Your task:
Set down, word for word, the lines of the listing below, starting at the line that contains "The height and width of the screenshot is (840, 1440)." and ending with the last line of the listing, both included. Leave the pictures out of your answer.

* Begin *

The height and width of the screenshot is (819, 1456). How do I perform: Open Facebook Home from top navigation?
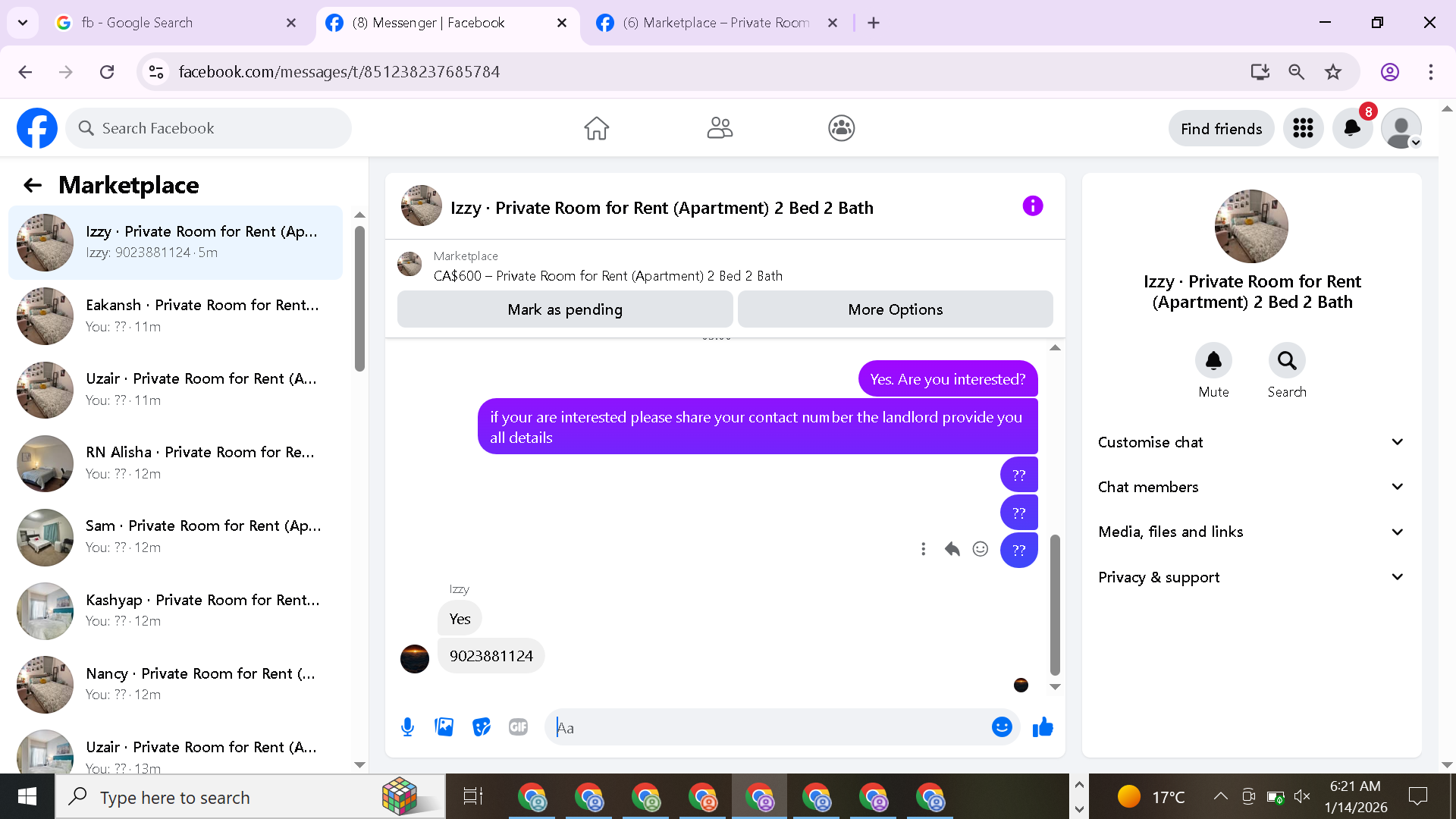click(x=596, y=128)
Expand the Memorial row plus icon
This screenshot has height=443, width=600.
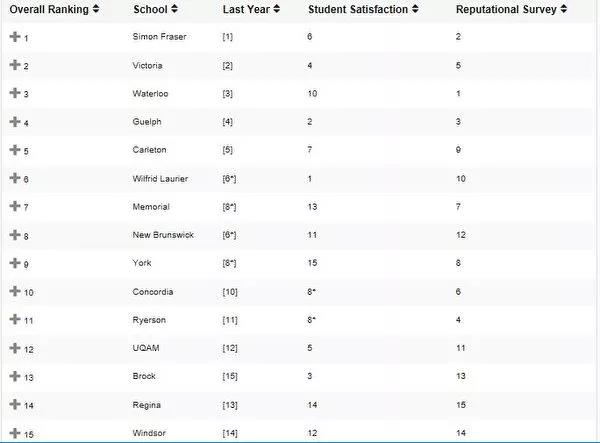click(15, 206)
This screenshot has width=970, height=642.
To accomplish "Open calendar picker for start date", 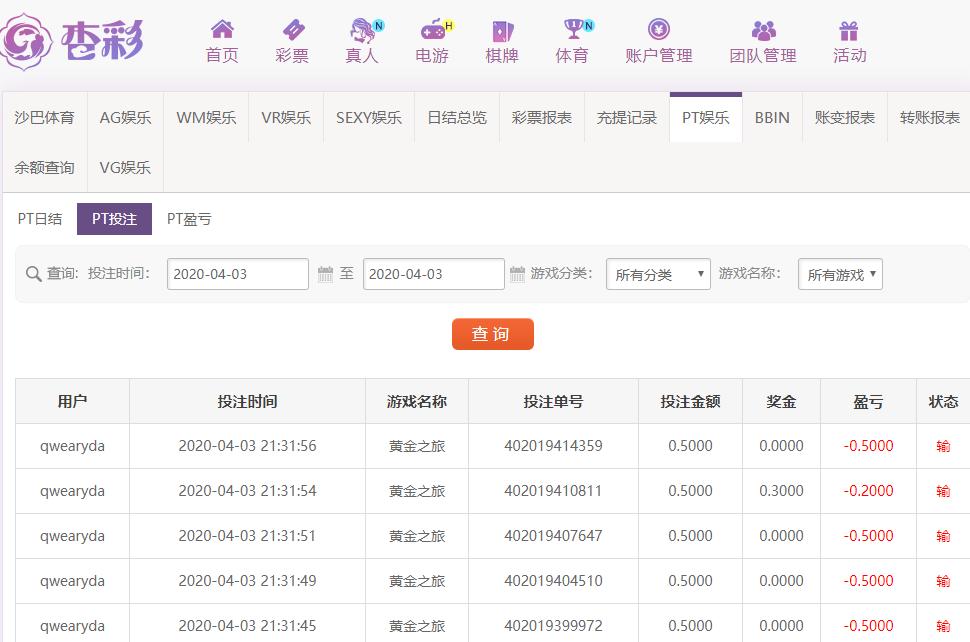I will (324, 273).
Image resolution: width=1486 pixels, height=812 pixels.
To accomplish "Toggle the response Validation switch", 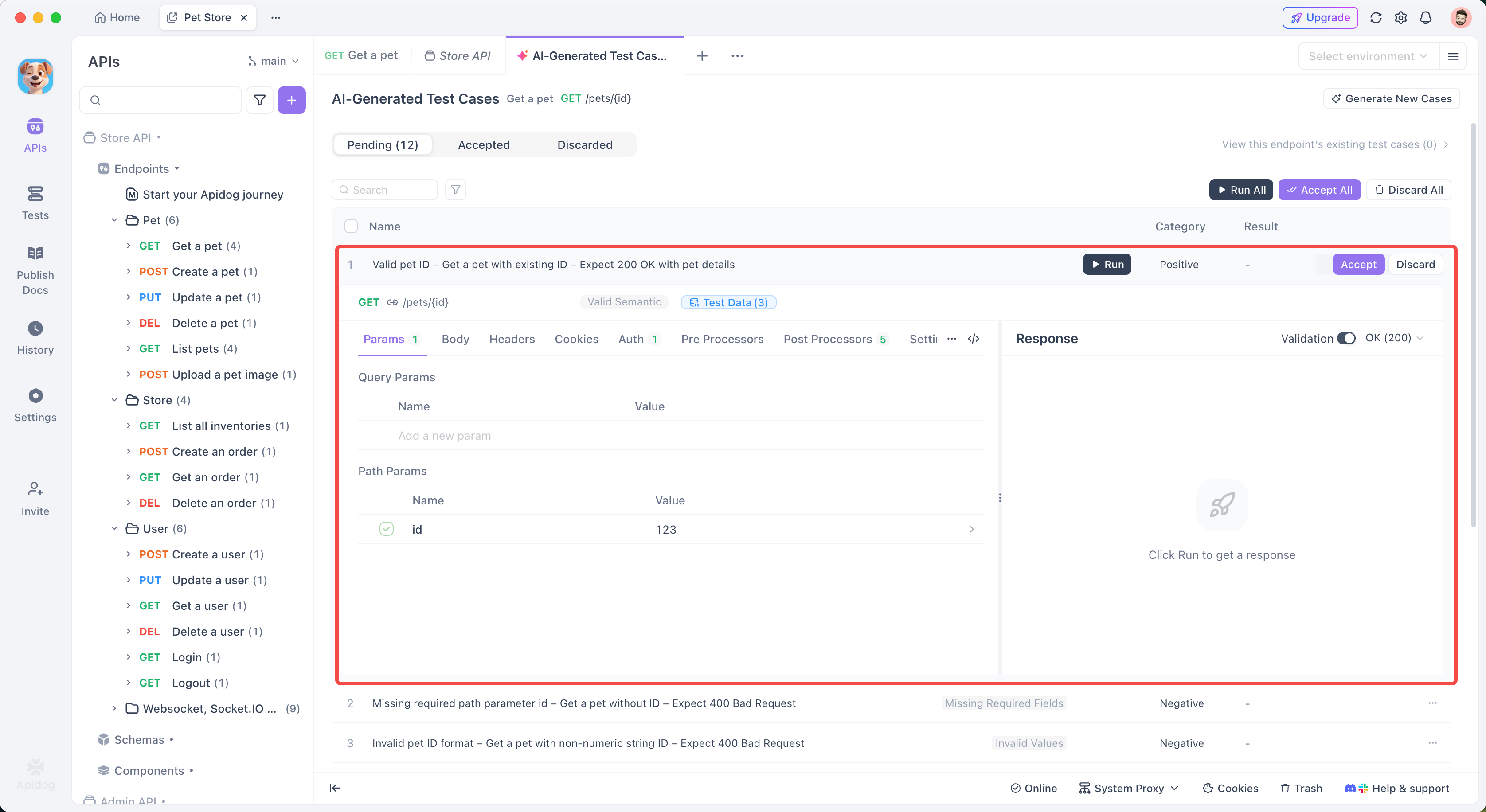I will [1346, 339].
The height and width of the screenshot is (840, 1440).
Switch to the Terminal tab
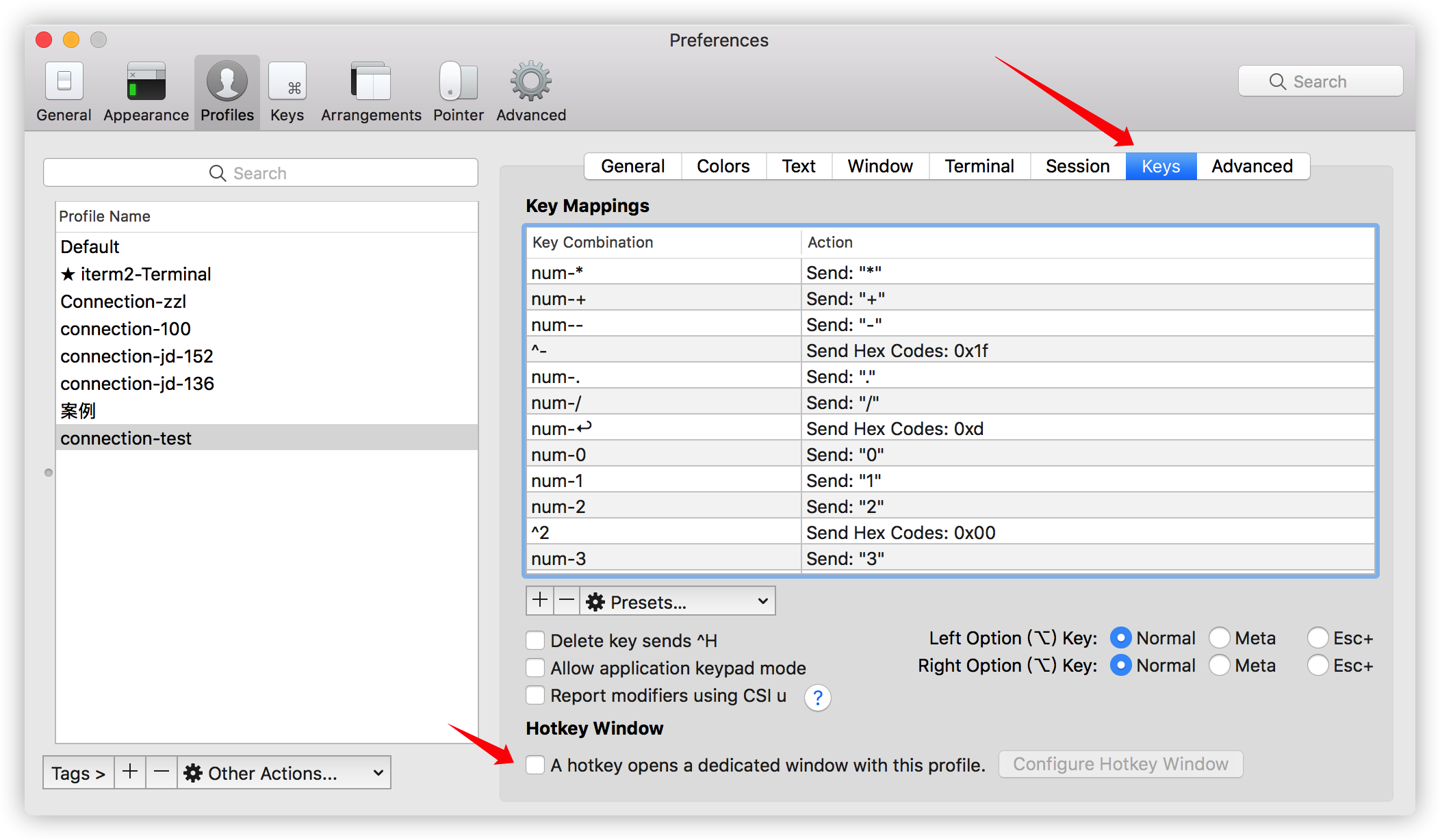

* End *

Full answer:
The height and width of the screenshot is (840, 1440).
Switch to the Terminal tab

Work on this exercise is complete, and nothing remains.